7. With full tank, siphon jet covered, smaller jet covered. The only place for water to go was the rim holes. I flushed. The flapper stayed in the up position. The tank remained full, bowl did not empty. Still nothing out the rim holes.

My conclusion: This Kohler toilet was mfg incorrectly and there is no path for the water to get to the rim area and holes. Without a proper drawing that shows the actual water path to the rim, this is my only guess.
Looks like I will have to replace the toilet. 
Would Kohler replace this under some type of MFG service? No telling when or where it was purchased.


----------



## 7SistersRanchTX (Feb 28, 2012)

oh'mike said:


> Did you pour water into the overflow tube like I suggested?
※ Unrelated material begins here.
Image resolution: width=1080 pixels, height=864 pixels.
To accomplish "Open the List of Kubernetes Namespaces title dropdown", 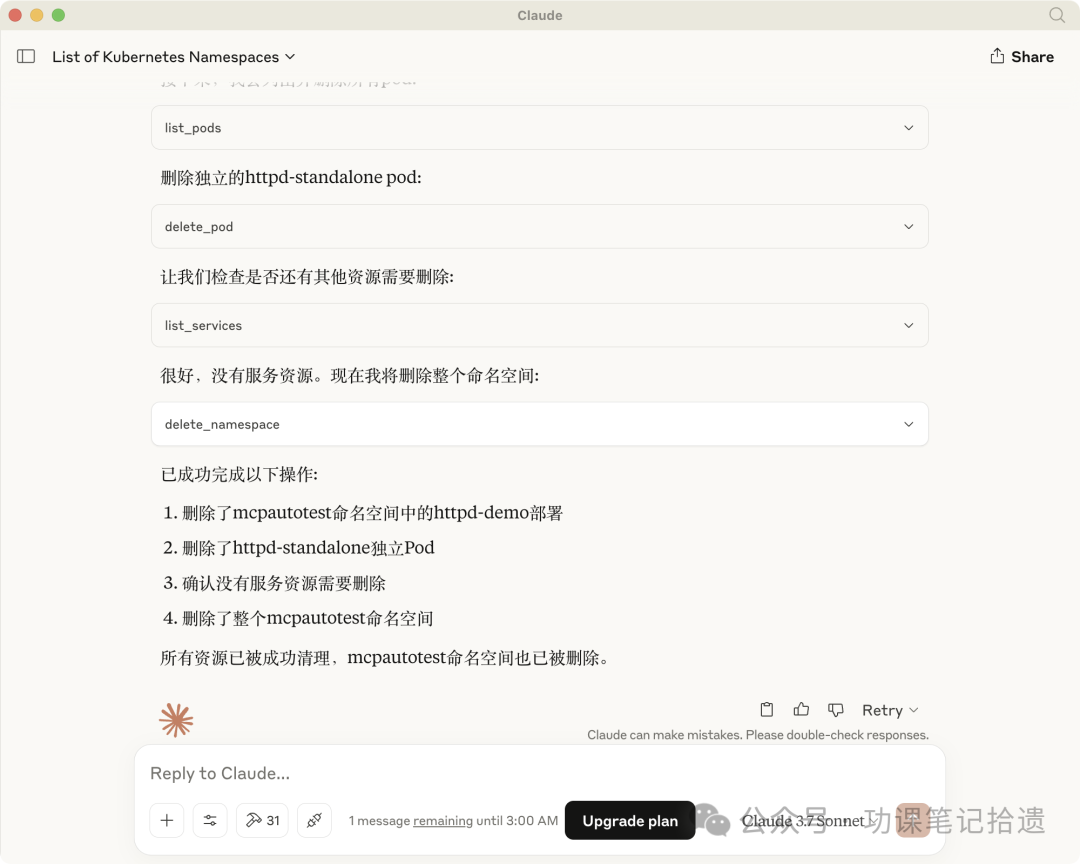I will tap(289, 57).
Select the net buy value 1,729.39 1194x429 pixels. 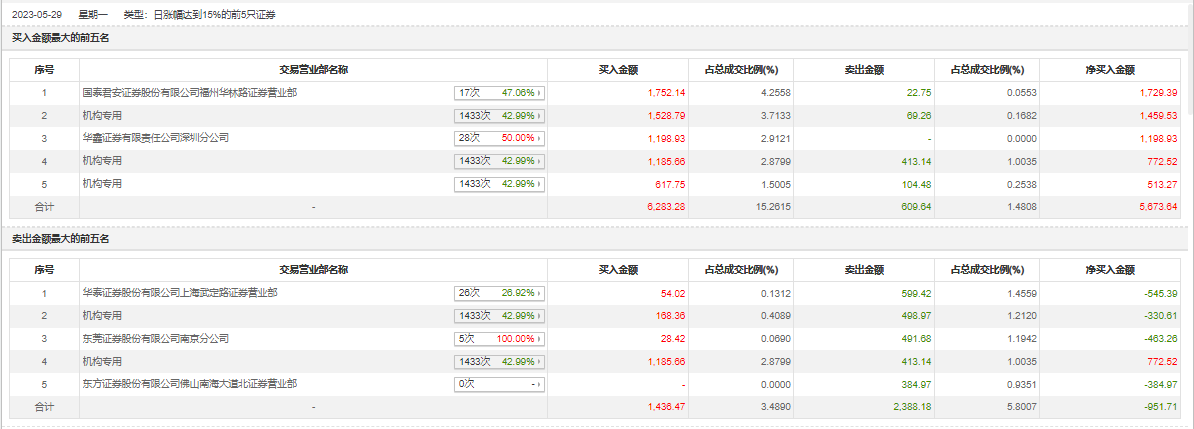tap(1158, 93)
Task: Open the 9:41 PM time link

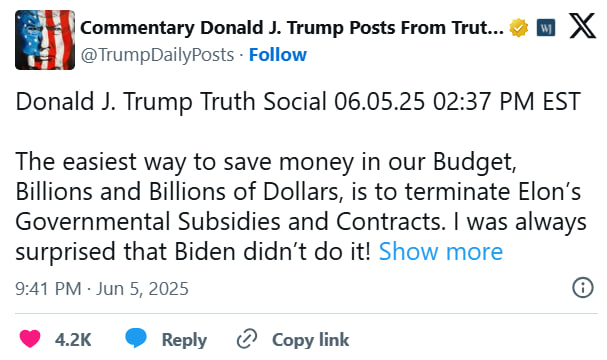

In a Kohler toilet--that's where the rim holes get the water from


When I put water in the overflow, it comes out the siphon jet and the small jet just about the siphon. Nothing comes out the rim holes no mater where you put water.


----------



## epson (Jul 28, 2010)

Try using muratic acid by running a steady stream down the overflow replicating a typical flush. This will eat the buildup out of the holes to the point like the day it was made. That way when you do this, you’re doing the same as if you were flushing the toilet. This will send the muratic acid through the bowl rim, cleansing all the buildup that you cannot even see, giving the effect of the way the toilet was when first installed. It might take 2 or 3 attempts, depending on how much buildup there is. You can find muratic acid Home Depot.


----------



## silence (Dec 23, 2014)

Apologies for bumping an old post. Was there any resolution to this issue? I'm experiencing the exact same problem as the original poster.


----------



## Bud Cline (Mar 12, 2006)

silence said:


> Apologies for bumping an old post. Was there any resolution to this issue? I'm experiencing the exact same problem as the original poster.


Why wouldn't you guys call Kohler first thing?


----------



## silence (Dec 23, 2014)

I'm communicating with them. So far they've told me to ream out the holes and check the tube in the tank. Just curious if OP happen to find the solution.


----------



## Ghostmaker (Mar 2, 2013)

Defective casting. Replace.


----------



## DIYBTRON (Sep 7, 2015)

silence said:


> I'm communicating with them. So far they've told me to ream out the holes and check the tube in the tank. Just curious if OP happen to find the solution.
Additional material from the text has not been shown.